O Reino Unido está atualmente a navegar em duas ambições nacionais concorrentes: alcançar uma economia descarbonizada através de energias renováveis e estabelecer-se como uma superpotência global de IA. No entanto, uma discrepância significativa nos dados entre os departamentos governamentais encarregados destes objectivos sugere que o Reino Unido pode não ter um plano unificado para gerir as enormes necessidades energéticas da era digital.
A discrepância de dados
Surgiu uma grande divergência entre o Departamento de Ciência, Inovação e Tecnologia (DSIT) e o Departamento de Segurança Energética e Net Zero (DESNZ) em relação à quantidade de eletricidade que os datacenters de IA consumirão até 2030.
- Visão da DSIT: Em seu “roteiro de computação”, a DSIT prevê que o Reino Unido exigirá pelo menos 6GW de capacidade de datacenter com capacidade de IA até 2030 para transformar o ecossistema de computação nacional.
- Previsão da DESNZ: Em contraste, as projeções da DESNZ para todo o setor de “serviços comerciais” — que inclui centros de dados — sugerem um aumento de energia de apenas 528 MW entre 2025 e 2030.
Para colocar isto em perspectiva, a exigência do DSIT apenas para IA é mais de dez vezes maior do que o crescimento total que a DESNZ espera para todo o setor de serviços comerciais. Além disso, espera-se que uma única “zona de crescimento de IA” (um centro concebido para atrair investimentos) exija cerca de 500 MW – quase a mesma quantidade de energia que a DESNZ atribui ao crescimento de todo o sector durante os próximos cinco anos.
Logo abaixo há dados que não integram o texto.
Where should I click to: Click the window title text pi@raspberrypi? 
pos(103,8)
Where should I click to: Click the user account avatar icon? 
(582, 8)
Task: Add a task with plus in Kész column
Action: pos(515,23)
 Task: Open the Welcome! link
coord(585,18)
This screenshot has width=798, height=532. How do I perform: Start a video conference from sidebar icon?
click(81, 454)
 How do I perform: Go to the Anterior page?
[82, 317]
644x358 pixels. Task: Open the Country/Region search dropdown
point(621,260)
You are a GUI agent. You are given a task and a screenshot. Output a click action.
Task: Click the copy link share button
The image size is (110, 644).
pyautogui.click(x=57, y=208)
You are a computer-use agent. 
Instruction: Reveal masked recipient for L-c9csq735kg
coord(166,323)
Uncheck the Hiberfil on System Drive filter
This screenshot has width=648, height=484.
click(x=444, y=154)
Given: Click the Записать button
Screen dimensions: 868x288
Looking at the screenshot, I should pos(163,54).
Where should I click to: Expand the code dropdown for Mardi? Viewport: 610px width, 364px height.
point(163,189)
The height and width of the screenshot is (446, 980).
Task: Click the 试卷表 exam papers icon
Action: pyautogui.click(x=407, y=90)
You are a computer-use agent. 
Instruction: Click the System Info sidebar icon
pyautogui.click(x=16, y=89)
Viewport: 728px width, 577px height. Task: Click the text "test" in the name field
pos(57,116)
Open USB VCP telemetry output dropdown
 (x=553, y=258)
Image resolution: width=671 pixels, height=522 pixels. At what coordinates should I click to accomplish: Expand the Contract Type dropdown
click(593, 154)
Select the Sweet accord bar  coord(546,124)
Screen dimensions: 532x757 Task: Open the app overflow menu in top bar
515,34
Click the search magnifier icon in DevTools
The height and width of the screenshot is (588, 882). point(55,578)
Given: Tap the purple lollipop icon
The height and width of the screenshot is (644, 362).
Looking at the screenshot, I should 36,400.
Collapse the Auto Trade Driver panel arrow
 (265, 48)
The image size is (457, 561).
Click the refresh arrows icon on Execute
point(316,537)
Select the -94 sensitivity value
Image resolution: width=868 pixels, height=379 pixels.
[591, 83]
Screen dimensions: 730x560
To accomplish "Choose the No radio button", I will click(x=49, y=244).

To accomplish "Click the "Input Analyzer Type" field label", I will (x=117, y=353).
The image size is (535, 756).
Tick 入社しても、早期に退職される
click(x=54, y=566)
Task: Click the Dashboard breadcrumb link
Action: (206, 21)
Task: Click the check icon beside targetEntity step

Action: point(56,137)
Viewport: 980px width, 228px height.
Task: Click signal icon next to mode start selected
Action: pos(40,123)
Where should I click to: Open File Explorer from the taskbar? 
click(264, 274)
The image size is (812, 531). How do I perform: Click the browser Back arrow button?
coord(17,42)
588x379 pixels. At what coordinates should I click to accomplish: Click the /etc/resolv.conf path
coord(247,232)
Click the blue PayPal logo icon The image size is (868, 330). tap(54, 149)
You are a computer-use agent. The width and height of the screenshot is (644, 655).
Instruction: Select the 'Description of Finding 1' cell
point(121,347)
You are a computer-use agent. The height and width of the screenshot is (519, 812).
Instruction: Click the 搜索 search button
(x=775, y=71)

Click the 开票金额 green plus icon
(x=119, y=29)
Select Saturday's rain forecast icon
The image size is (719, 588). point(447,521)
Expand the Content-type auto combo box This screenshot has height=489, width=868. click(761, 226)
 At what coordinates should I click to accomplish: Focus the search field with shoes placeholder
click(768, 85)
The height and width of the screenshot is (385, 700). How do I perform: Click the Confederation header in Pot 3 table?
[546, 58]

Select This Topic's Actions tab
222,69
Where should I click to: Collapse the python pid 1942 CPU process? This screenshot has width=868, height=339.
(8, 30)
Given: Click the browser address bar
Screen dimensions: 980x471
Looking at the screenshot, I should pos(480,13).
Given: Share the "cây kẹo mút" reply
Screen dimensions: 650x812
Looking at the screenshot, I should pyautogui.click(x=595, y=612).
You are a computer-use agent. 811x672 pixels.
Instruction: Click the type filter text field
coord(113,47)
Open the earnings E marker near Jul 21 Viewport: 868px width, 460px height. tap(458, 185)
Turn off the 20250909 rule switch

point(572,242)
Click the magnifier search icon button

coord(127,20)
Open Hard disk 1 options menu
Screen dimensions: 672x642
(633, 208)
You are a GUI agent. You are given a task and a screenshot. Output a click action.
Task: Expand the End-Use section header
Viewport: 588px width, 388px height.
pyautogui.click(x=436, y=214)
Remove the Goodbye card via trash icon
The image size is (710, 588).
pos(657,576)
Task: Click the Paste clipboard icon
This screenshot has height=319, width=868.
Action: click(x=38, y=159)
Por que isso é importante: o impacto ambiental
Este desalinhamento não é apenas um erro burocrático; tem implicações profundas para a capacidade do Reino Unido de cumprir as suas metas climáticas internacionais.
DESNZ é responsável por entregar o orçamento de carbono do Reino Unido. Se as necessidades energéticas da IA forem significativamente subestimadas, o governo poderá ver-se incapaz de cumprir os seus compromissos de emissões líquidas zero. Isto levanta questões críticas sobre se a rápida expansão da infra-estrutura de IA está a ser planeada tendo em mente a sustentabilidade ambiental, ou se o “pensamento mágico” está a ser aplicado às necessidades energéticas das Big Tech.
Mudança de números e responsabilidade
A polêmica já levou a revisões significativas na documentação oficial do governo. Na sequência de inquéritos sobre a plausibilidade dos seus dados, o DSIT atualizou recentemente as suas projeções de emissões de carbono para o setor da IA:
- Números iniciais: O DSIT projetou originalmente emissões entre 0,025 milhões e 0,142 milhões de toneladas de CO2e – uma quantidade insignificante que representa menos de 0,05% do total de emissões do Reino Unido.
- Números revisados: Após análise minuciosa, o DSIT atualizou esses números para uma faixa de 34 a 123 MtCO₂, o que representa cerca de 0,9% a 3,4% das emissões totais projetadas do Reino Unido durante a próxima década.
Embora o DSIT argumente que a descarbonização da rede ajudará a manter as emissões no limite inferior deste intervalo, o enorme salto no impacto projetado destaca o quanto as avaliações iniciais subestimaram a pegada de carbono da IA.
Preocupações de especialistas
Os críticos argumentam que esta falta de coordenação revela uma vulnerabilidade no planeamento governamental.
“A ignorância do governo sobre o impacto ambiental dos datacenters seria ridícula, se não fosse tão alarmante”, disse Tim Squirrell, chefe de estratégia da ONG Dedaleira.
Cecilia Rikap, investigadora da University College London, sugeriu que a discrepância aponta para uma questão mais profunda de influência, observando que o desalinhamento pode sugerir que as grandes empresas tecnológicas exercem influência indevida sobre as políticas e projeções governamentais.
Conclusão
A enorme lacuna entre as ambições de IA do Reino Unido e a sua modelização energética cria um ponto cego estratégico. A menos que o governo sincronize os seus objectivos tecnológicos com os seus compromissos climáticos, o impulso para a liderança da IA pode minar directamente a transição para uma economia verde.